Pulmonary valve annulus diameter was 15-16 mm. All procedure was implemented under light general anesthesia and transthoracic fluoroscopy guide. Pulmonary valvuloplasty was performed with an 18/30 Tyshak balloon. The valvuloplasty was performed by 6 inflation with 2
atmosphere pressure (Figure 2). PG pressure reduced to 18 mm Hg without any complication. The sizing of balloon showed a 16 mm ASD diameter that was closed by using an 18 mm occlutech septal occluder (Figure 3). There was no remaining shunt and complication on transthoracic echocardiography performed immediately and 2 hours after implantation of device. On follow up, there was no residual shunt or notable gradient pressure over the pulmonary valve after 1, 3, 6, 9, and 12 months.
3. Discussion
Improvements in interventional cardiology have offered new therapeutic options for patients suffering from congenital heart diseases. In this regard, pulmonary balloon valvuloplasty with isolated valvular PS has become a treatment of choice. In selected patients, closure of secundum atrial septal defect by transcatheter approach can substitute surgical repair. Effective and trusty interventions via catheter are currently available in many countries for closure of ASD, Ventricular Septal Defect (VSD), and Patent Ductus Arteriosus (PDA).

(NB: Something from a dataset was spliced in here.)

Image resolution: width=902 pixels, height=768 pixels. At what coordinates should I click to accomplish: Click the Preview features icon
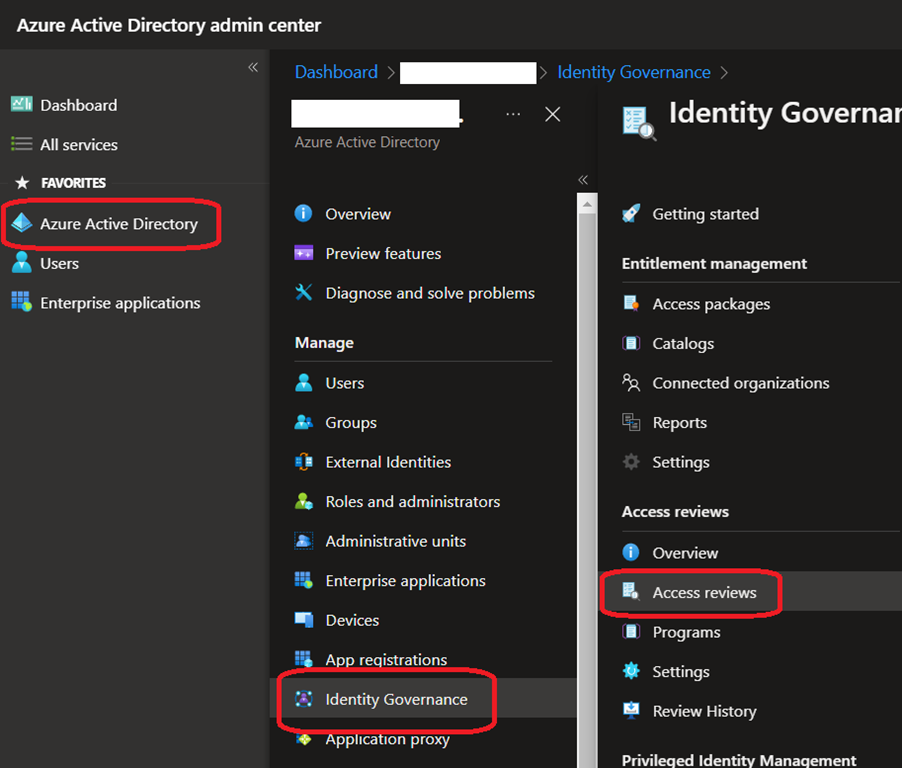304,254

However, transcatheter treatment of valvular PS and large ASD at the same time is uncommon. Yib et al. presented the first case of simultaneous treatment of balloon pulmonary valvuloplasty and atrial septal defect in 1997 in a 7-year-old girl. In recent times, there was an increase in the number of reports on concurrent transcatheter therapy of valvular PS and secundum ASD [
1-4]. Numerous factors including size of ASD, adequate ASD rim, and degree of pressure gradient across the pulmonary valve affects the decision to merge pulmonary valve dilation and device closure of ASD.
In our patient, we first performed pulmonary valvuloplasty to minimize catheter manipulation after implantation of ASD device. Our patient’s symptoms and signs got better after combined therapy of critical PS and ASD. The main benefits of percutaneous closure of ASD are short hospital stage, absence of thoracotomy, open heart surgery or admission to an intensive care unit, and also avoiding further surgical scar and postoperative pain.

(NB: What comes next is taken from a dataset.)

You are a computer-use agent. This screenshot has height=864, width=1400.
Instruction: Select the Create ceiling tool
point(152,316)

However complete occlusion of the ASD and immediate relief of pulmonary obstruction was achieved at the end of the procedure and confirmed by transthoracic echocardiography the next day, 1, 6, and 12 months and yearly there after [
5-9]. In conclusion, the combined transcatheter closure of ASD and pulmonary balloon valvuloplasty is feasible, effective, and achieves a delighting outcome.
Acknowledgements
We acknowledge the director and staff of Cardiovascular Diseases Research Center of Guilan University of Medical Sciences. This research did not receive any specific grant from funding agencies in the public, commercial, or not-for-profit sectors.
Conflict of Interest
The authors declared no conflict of interests.